Callable CD – A certificate of deposit whereby the bank can stop paying interest and send you back your money at their discretion, and this usually happens when current rates have dropped lower than what your callable CD is paying.
Cash Value – the amount of equity in a policy against which a loan can be made. The savings element results when premiums during the early years of a whole life policy exceed what is necessary to pay death claims. This excess is set aside and accumulates for the benefit of the insured.
Certificate of Deposit (CD) – A time deposit offered by a financial institution.
Commercial Paper – Short term loans offered by companies.
Compounding (Interest) – When interest is earned on interest. Interest earnings that are not distributed but are instead added to the original principal and reinvested at the same interest rate or at a different rate of interest; thus, it is interest on interest
Consumer Price Index (CPI) – A government cost of living index reflecting inflation.
Contestability – an insurance company’s right to refuse payment of a claim, often due to fraud or misrepresentations on an insured’s application
Cost of Insurance – the amount a policy owner must pay for protection; the sum that each policy owner must contribute as their pro rata share of death claims in any particular year current
Coupon – Another name for a bond’s interest rate dating back to the days when a bondholder physically clipped off an interest coupon and presented it to the lender for payment.
Credit Union – Offer the same safe money places as banks and the covered account values are also federally insured. Credit Unions are owned by their members and are non-profit entities.

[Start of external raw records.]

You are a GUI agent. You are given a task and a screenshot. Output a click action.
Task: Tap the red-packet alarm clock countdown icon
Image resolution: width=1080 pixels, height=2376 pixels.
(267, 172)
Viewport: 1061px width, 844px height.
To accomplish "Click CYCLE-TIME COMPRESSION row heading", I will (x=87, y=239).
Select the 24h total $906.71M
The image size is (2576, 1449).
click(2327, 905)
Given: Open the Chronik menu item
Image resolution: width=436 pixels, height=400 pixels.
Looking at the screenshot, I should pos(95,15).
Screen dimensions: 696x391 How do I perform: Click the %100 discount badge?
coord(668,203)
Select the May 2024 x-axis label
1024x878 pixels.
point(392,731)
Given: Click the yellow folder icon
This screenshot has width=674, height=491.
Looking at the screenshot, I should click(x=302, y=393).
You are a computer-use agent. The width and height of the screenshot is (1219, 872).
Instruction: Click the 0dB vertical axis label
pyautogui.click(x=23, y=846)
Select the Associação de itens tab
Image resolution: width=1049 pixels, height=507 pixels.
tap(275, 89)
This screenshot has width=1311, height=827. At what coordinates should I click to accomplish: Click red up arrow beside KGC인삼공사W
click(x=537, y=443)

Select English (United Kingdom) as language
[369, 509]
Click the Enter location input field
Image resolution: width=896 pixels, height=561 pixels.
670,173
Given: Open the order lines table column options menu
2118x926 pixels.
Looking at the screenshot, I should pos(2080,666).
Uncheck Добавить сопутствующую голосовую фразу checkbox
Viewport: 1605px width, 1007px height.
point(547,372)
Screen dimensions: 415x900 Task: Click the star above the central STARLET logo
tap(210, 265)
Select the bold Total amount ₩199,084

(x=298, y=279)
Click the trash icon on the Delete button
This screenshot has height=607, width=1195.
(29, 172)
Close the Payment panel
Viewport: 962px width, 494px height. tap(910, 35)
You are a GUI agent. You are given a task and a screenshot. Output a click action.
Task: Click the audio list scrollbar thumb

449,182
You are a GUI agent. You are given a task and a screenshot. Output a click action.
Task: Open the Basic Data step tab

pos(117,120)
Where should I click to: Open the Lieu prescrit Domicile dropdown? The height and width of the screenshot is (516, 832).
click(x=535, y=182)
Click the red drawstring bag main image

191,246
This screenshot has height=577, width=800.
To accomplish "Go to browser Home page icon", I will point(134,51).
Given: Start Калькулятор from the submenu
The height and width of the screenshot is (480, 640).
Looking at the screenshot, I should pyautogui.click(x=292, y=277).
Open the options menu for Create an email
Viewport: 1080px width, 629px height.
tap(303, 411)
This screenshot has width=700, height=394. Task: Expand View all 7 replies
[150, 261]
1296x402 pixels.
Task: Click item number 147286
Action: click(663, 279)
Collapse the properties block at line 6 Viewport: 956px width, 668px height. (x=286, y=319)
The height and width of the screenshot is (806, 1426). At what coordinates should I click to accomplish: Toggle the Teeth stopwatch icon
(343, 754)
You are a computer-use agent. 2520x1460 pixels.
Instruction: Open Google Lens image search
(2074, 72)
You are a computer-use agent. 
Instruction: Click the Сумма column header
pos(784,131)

Death Benefit Options – universal life insurance gives policy owners a choice between level death benefits and increasing death benefits. The level death benefit design is much like the traditional whole life design. When the death benefit stays constant and the cash value increases over the duration of the contract, the amount at risk, or the protection element, decreases. Under the increasing option, there is a constant amount at risk that is superimposed over the policy’s cash value. As the cash value increases, so does the total death benefit payable. The amount at risk is always the face amount
Deferred Annuity – Refers to the ability to defer taxes on interest earned and is available on a fixed rate, index or variable annuity.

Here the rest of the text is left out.